Passage:
December 11, 2016
Isaiah 35:1-10, Psalm 146:4-9, James 5:7-10, Matthew 11:2-11
A few years ago I am watching on TV a soccer match in the English Premier League, and the referee makes several terrible calls—seeing a penalty where there is none and not seeing a penalty where a player gets totally destroyed. Then the announcer says, “It looks like the referee has “lost the plot”.” That is, the referee has forgotten the story he is in and his role in it. He has lost the plot. John the Baptizer is languishing in Herod’s prison. He gets locked up for announcing that Herod should not be married to his brother’s ex-wife and even worse, John tells the world that God is showing up as King and therefore Herod will be out of a job. John goes to prison hopeful, however, because his cousin, Jesus of Nazareth, will be the Messiah to bring about God’s return to liberate his people. But now, after some time in prison, John suspects that Jesus has lost the plot. John expects the messiah to be another Elijah, that 8th century hero who calls down fire on the 450 prophets of Baal and the 400 prophets of Asherah in a showdown on Mount Carmel. Elijah takes on the corrupt king Ahab and Queen Jezebel who support the pagan prophets, and who have Naboth unjustly killed just so Ahab can have Naboth’s vineyard. Elijah takes them on and triumphs.
But now John hears Jesus is not mounting a campaign to throw out Herod and the Romans and establish God as King—rather Jesus is hanging around with sinners and tax collectors. At this rate John will never get out of prison. This is not the story John is expecting. Jesus has lost the plot to overthrow the enemies of God, foreign and domestic, who oppress the people of God.
So John sends word by his disciples to ask Jesus: “Are you the one who is to come, or are we to wait for another?”
Jesus says his model is not Elijah—John is the new Elijah—Jesus’ model comes from the prophet scholars call Second Isaiah, which presents another story for how God will become King on earth as in heaven.

Information shown:
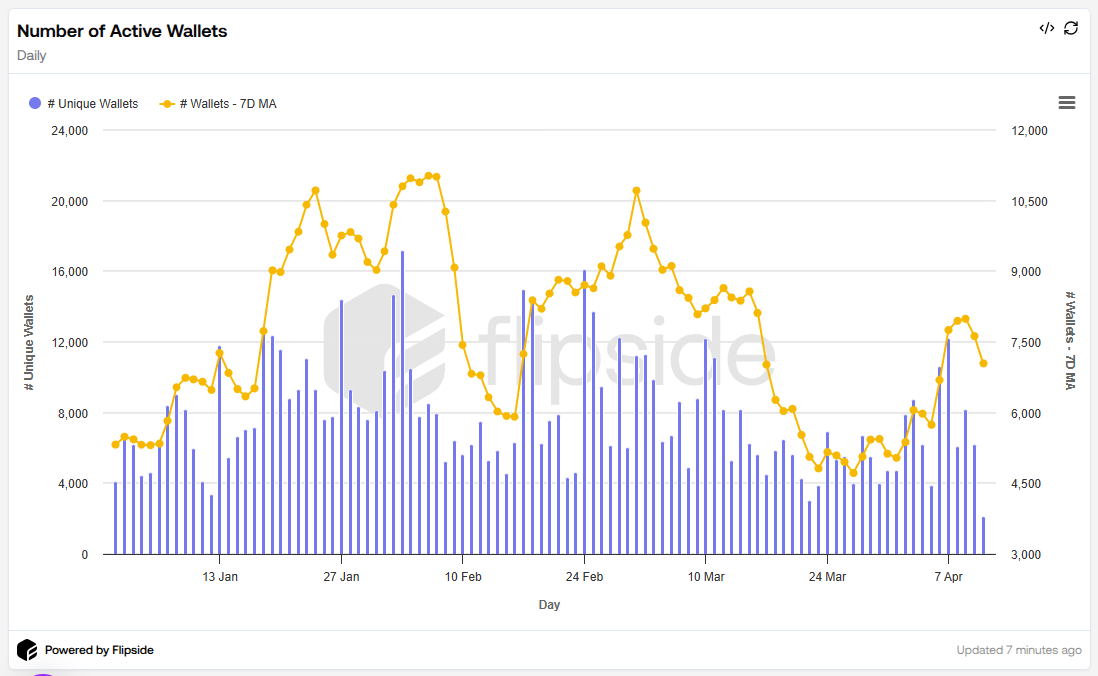Click the Number of Active Wallets title
This screenshot has width=1098, height=676.
coord(122,31)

Exercise goal:
Copy the passage above about John the Baptizer word for word, from "So John sends" up to and including "as in heaven.".

The response:
So John sends word by his disciples to ask Jesus: “Are you the one who is to come, or are we to wait for another?”
Jesus says his model is not Elijah—John is the new Elijah—Jesus’ model comes from the prophet scholars call Second Isaiah, which presents another story for how God will become King on earth as in heaven.